• **THE PROBLEM**
Your answer should be the exact lines of the data below from the one containing "Given: Select the VirtIO" through the one containing "Close the inner"; please include nothing else.

• **EXERCISE INPUTS**
------------------------

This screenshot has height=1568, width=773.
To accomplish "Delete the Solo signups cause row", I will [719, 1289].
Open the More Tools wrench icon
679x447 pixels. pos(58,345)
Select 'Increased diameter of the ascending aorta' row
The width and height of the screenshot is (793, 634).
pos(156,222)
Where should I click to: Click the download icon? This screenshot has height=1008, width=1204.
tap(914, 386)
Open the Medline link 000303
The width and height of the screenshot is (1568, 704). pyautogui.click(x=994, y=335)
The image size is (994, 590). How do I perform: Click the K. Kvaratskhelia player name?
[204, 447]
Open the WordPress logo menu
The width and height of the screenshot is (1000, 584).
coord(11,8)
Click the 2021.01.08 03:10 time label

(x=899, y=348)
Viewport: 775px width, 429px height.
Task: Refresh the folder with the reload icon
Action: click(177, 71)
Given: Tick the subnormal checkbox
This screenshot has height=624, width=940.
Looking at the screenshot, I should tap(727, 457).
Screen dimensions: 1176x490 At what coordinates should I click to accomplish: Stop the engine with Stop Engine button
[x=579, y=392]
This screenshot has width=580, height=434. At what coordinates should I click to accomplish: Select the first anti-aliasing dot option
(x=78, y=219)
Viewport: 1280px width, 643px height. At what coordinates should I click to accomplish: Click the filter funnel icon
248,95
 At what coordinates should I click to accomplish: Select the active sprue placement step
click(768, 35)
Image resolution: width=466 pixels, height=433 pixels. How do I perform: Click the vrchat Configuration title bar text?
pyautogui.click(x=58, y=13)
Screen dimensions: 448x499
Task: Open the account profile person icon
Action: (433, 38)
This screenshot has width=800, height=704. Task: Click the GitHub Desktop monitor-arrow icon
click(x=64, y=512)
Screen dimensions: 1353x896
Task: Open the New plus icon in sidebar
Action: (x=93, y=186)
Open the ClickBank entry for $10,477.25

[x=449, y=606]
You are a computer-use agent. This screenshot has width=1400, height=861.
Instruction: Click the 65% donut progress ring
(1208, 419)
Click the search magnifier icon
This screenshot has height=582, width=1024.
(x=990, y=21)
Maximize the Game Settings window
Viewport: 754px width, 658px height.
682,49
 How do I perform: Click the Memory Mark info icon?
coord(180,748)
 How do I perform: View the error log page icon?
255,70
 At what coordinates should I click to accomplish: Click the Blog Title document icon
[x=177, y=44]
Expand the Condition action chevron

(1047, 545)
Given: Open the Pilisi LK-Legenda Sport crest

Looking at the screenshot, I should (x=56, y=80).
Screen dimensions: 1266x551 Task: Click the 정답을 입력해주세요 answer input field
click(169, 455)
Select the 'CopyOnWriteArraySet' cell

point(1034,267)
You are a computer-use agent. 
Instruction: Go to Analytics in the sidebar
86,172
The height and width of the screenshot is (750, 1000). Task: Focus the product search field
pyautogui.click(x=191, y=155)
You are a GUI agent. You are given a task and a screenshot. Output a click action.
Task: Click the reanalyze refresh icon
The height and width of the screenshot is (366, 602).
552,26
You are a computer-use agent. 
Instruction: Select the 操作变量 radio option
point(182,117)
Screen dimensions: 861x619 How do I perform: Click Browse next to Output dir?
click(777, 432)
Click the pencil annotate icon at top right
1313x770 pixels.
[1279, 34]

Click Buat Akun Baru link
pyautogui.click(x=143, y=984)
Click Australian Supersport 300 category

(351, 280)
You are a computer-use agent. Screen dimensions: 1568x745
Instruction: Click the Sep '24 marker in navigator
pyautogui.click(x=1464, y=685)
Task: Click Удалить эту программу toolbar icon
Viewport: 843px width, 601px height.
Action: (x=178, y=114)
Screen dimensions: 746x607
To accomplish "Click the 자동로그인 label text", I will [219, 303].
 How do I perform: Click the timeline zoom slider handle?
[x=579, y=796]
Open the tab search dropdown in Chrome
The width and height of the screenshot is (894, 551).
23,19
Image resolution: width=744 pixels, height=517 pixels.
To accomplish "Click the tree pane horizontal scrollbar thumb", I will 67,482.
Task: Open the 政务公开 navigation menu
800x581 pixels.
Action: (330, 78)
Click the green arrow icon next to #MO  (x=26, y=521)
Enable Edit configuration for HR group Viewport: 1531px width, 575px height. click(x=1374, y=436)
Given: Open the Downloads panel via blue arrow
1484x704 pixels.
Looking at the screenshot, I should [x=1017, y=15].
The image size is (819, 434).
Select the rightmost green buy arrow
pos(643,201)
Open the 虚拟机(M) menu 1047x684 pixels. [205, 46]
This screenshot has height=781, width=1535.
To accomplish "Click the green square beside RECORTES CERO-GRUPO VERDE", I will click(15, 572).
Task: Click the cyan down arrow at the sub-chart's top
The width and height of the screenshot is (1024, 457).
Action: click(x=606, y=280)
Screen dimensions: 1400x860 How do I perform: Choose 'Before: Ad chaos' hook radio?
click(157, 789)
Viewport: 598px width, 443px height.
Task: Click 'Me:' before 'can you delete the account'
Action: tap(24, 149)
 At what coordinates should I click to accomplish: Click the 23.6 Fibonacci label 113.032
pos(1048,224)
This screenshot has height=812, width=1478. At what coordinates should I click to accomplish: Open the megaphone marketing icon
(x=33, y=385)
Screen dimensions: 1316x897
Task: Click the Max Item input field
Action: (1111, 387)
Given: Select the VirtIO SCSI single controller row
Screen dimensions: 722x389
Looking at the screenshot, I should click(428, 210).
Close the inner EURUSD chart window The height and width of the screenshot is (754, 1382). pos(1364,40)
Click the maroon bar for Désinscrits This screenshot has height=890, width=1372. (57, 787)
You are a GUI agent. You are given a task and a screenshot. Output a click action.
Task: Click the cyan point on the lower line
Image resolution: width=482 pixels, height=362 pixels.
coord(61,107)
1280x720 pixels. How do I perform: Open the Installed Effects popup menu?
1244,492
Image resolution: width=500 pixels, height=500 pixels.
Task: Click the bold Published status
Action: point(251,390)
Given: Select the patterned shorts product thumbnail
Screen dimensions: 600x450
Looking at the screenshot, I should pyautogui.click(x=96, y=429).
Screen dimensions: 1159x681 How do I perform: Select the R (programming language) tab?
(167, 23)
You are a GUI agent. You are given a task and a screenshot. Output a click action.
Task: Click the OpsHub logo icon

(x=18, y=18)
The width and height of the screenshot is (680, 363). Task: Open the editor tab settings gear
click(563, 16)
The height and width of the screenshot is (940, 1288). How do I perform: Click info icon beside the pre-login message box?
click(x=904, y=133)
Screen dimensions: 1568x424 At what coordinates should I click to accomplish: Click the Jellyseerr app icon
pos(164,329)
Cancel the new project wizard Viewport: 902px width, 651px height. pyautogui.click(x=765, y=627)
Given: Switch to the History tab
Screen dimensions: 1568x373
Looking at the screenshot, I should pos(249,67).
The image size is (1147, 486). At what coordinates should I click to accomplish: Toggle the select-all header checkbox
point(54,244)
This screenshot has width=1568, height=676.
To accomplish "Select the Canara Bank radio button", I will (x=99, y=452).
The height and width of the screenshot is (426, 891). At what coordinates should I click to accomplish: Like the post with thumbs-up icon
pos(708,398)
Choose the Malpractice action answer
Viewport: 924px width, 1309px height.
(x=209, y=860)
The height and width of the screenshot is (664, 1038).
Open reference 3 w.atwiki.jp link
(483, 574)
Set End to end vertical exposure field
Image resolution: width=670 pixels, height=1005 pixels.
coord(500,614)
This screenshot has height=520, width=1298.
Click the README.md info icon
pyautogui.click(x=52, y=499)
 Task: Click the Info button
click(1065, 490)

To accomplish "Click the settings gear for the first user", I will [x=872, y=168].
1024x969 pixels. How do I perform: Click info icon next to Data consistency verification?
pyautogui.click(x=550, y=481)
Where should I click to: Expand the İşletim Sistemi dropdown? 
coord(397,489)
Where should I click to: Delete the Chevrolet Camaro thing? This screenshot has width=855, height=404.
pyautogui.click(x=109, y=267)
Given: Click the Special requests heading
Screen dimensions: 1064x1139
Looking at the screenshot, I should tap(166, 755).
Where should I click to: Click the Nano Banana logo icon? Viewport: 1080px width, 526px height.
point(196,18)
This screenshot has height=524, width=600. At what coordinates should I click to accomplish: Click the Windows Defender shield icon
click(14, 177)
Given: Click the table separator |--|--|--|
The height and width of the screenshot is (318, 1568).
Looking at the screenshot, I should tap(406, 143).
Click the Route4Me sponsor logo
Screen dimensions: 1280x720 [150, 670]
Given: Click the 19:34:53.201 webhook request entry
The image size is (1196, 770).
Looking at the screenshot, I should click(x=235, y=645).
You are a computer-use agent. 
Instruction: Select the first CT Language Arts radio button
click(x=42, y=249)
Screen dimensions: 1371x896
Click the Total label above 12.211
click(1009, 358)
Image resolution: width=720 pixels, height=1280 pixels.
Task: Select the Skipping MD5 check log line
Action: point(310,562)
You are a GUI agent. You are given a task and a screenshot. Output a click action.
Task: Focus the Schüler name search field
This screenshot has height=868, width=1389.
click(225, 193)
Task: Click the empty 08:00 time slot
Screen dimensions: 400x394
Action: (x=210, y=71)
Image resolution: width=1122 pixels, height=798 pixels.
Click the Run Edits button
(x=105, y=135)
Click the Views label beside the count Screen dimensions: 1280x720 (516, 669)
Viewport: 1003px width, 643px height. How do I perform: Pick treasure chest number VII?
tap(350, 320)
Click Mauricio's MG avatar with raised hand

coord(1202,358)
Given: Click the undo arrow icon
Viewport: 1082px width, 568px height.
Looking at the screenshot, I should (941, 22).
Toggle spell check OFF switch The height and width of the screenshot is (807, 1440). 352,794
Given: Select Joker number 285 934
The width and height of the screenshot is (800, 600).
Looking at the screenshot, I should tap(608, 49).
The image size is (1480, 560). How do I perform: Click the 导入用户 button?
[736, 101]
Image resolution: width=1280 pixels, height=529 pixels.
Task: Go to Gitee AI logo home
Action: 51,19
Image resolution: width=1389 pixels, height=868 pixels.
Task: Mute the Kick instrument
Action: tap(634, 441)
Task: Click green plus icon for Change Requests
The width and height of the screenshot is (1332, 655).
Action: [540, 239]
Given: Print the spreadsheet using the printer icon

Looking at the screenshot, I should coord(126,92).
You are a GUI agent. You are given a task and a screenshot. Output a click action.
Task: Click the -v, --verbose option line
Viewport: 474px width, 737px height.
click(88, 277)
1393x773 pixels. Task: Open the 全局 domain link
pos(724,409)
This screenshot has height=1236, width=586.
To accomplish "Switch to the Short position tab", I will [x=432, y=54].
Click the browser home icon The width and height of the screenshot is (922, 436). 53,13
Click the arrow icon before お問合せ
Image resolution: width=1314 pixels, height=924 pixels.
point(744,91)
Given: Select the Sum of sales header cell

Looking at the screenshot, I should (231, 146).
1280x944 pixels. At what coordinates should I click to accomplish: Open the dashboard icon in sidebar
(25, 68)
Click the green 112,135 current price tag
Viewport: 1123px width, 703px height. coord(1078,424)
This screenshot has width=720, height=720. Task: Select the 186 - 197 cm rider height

------------------------

• **EXERCISE ANSWER**
Given: Select the VirtIO SCSI single controller row
Screen dimensions: 722x389
Looking at the screenshot, I should click(428, 210).
Close the inner EURUSD chart window The height and width of the screenshot is (754, 1382). pos(1364,40)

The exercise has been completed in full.